Taxes on business are more complicated than individual income tax returns, as there are both local and state taxes to contend with, as well as federal income taxes that must be paid.
Maintaining up-to-date tax codes is an integral component of running any successful business, yet can be an immense source of frustration for a busy entrepreneur.
1. Know Your Exemptions
Most people immediately associate “business taxes” with federal income tax obligations; however, small businesses may also need to pay different kinds of business taxes.
States tax tangible property or sales taxes while others levy local income taxes. Furthermore, businesses often must withhold and report payroll taxes such as Social Security and Medicare from employee paychecks before reporting the taxes as required by state regulations.
Your business tax rates depend upon the type of entity and filing status chosen with the IRS. C corporations pay taxes at both levels; pass-through entities like sole proprietorships and partnerships must report their taxable income via individual returns; as well as some states having gross receipts taxes while others levy sales and excise taxes.
2. Know Your Tax Rates
People tend to focus on federal income tax rates when discussing small business taxes; however, other taxes that small businesses must pay may include sales tax rates or payroll taxes.
As an owner of a C corporation, you may be required to pay tax at 21%; pass-through entities (sole proprietorships, partnerships and LLCs) however are taxed at their owners’ personal income tax rates which range between 10%-37%.
Further, many states and localities impose sales taxes that apply to various goods and services purchased, while property taxes may apply to any buildings or land owned by businesses. It’s essential that you know about all the available tax rates so that you can accurately plan for expenses when running your own small business.
3. Know Your Tax Options
Your choice of business structure will have an enormous effect on the taxes you owe, so consider all possible strategies carefully to minimize tax avoidance or evasion schemes.
Example: Using personal bank accounts or undesignated credit cards for business expenses could raise red flags with the IRS, so make sure your personal and business expenses remain separate to avoid this potential problem.
Additional taxes to keep an eye out for include state income and sales taxes, property tax and unemployment tax. Furthermore, quarterly estimated payments may also need to be made.
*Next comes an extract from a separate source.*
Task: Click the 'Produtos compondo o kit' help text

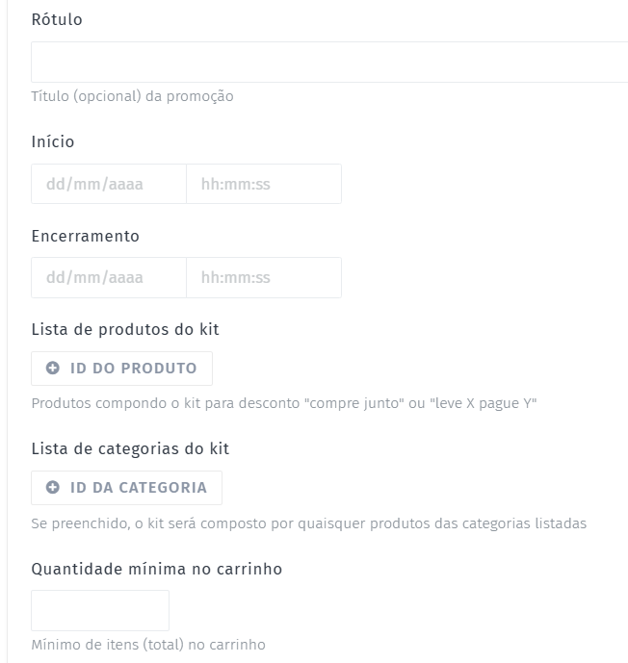Action: [x=284, y=403]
An accountant or qualified tax professional is your best resource when it comes to meeting these responsibilities; they can help plan ahead and reduce your tax liabilities.
4. Determine Your Classification
Classifying your business properly has an enormous effect on how much taxes are owed; for example, corporations are considered separate legal entities from their owners or shareholders for tax purposes, while sole proprietorships and certain LLCs do not.
Sole proprietors report business profits and expenses on Schedule C, which must be filed along with individual income tax returns. Partners of general partnerships or LLPs share management responsibilities but aren’t considered distinct legal entities for federal tax purposes, so profits and losses are reported directly on individual tax returns.
Many types of businesses must pay property and sales taxes. To learn more about them – including rates and requirements in each state – visit this IRS page.
5. Make Sure You’re Compliant
As a small business owner, it’s crucial that you comply with tax laws and regulations. This means determining the ideal business structure and filing requirements as well as keeping an eye out for potential tax advantages or traps.
Your business structure determines which information returns need to be filed and may have state income or franchise taxes due. Sales tax must also be recorded and collected from customers as well as local property taxes where applicable. Payment dates vary based on business structures as well as when holidays and weekends fall; working with an experienced tax attorney is key for avoiding costly mistakes and penalties.